Investigating Aging Characteristics of Oil-Immersed Power Transformers’ Insulation in Electrical–Thermal–Mechanical Combined Conditions

• Published in: Polymers Vol. 15; no. 21; p. 4239
• Main Authors: Yuan, Zonghui, Wang, Qian, Ren, Zhigang, Lv, Fangcheng, Xie, Qin, Geng, Jianghai, Zhu, Jianhao, Teng, Fuyun
• Format: Journal Article
• Language: English
• Published: Basel MDPI AG 01.11.2023
• Subjects: Aging; Aging (artificial); aging characteristics; Dielectric properties; Electric field strength; Electric fields; Electric properties; Electric transformers; Electrical properties; electrical–thermal–mechanical aging; Insulation; Investigations; Load; Mathematical models; Mechanical properties; multiphysics coupling; oil–paper insulation; Performance degradation; Polymerization; Short circuits; Simulation; Temperature distribution; Tensile strength; Transformers; China
• ISSN: 2073-4360; 2073-4360
• DOI: 10.3390/polym15214239

The condition and health of large oil-immersed power transformers’ insulation have a direct impact on the safety and stability of the power grid.

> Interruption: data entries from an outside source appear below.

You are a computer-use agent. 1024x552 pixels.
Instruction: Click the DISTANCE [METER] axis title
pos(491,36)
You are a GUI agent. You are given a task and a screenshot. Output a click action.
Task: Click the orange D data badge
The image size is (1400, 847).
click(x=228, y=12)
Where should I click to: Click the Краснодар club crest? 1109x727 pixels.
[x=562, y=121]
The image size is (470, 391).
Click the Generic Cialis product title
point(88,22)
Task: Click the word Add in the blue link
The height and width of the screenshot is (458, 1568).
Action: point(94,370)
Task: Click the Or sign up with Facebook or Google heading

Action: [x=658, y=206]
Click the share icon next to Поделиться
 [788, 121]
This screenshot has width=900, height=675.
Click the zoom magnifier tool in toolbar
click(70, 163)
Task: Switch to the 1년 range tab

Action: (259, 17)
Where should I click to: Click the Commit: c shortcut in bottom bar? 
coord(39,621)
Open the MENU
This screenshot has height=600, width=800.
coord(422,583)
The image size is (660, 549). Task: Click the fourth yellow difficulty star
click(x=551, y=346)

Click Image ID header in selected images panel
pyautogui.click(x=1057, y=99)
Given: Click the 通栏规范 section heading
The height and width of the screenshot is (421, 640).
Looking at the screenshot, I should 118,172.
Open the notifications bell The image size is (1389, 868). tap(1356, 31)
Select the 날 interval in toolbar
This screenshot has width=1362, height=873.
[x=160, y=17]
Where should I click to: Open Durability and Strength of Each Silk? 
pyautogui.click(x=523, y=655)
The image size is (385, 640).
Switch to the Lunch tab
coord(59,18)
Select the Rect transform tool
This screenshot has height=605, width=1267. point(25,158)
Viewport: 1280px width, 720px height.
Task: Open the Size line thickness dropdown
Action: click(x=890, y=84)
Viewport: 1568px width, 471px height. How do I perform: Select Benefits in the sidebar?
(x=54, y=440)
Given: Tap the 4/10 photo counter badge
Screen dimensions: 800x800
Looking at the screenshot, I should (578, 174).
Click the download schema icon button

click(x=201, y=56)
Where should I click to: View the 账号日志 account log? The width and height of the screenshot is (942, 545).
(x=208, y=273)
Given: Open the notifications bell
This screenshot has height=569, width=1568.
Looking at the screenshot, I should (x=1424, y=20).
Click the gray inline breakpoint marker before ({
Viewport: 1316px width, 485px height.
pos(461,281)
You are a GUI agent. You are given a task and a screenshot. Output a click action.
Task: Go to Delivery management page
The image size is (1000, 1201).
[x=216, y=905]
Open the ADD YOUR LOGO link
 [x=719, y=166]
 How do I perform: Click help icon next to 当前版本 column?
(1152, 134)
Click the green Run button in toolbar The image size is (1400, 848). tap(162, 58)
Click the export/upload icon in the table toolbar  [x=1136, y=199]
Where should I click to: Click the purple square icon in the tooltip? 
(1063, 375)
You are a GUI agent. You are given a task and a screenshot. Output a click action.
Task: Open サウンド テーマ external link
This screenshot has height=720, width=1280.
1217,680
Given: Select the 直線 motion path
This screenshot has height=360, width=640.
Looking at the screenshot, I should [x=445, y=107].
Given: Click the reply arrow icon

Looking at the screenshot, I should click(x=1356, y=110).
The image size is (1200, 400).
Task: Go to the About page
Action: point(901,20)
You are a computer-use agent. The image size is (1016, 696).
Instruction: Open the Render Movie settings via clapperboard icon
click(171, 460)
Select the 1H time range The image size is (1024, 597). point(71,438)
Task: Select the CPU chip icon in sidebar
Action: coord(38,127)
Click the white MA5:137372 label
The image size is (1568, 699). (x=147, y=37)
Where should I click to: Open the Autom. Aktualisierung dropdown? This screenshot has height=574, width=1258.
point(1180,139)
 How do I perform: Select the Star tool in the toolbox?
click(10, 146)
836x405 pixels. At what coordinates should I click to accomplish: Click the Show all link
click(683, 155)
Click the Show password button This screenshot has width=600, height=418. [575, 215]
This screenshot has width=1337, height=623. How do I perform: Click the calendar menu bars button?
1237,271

Therefore, it is crucial to investigate the aging characteristics of oil–paper insulation in power transformers. In this study, we developed a computational model for reclosing current calculation and multiphysics coupling models for magnetic-circuit-force, electrostatic field, and temperature field simulations. The calculated aging resulted in a mechanical stress of 8.71 MPa, an electric field strength of 2.26 × 106 V/m, and a temperature of 113.7 °C. We conducted combined electrical–thermal–mechanical aging tests on the oil–paper insulation and measured various insulating paper performance parameters at different aging stages. Our study revealed that both the mechanical and electrical properties of the insulating paper deteriorated in both aging groups. However, the changes were more pronounced in the electrical–thermal–mechanical aging group compared to the electrical–thermal aging group, indicating that mechanical stress accelerated the aging process of the insulating paper. In the early stages of aging, the rate of performance changes in the electrical–thermal aging group was similar to that in the electrical–thermal–mechanical aging group. However, as the aging time increased, the degradation of performance induced by mechanical aging became more significant. This suggests that the insulating paper’s resistance to mechanical damage, specifically short-circuit resistance, noticeably decreased after prolonged aging.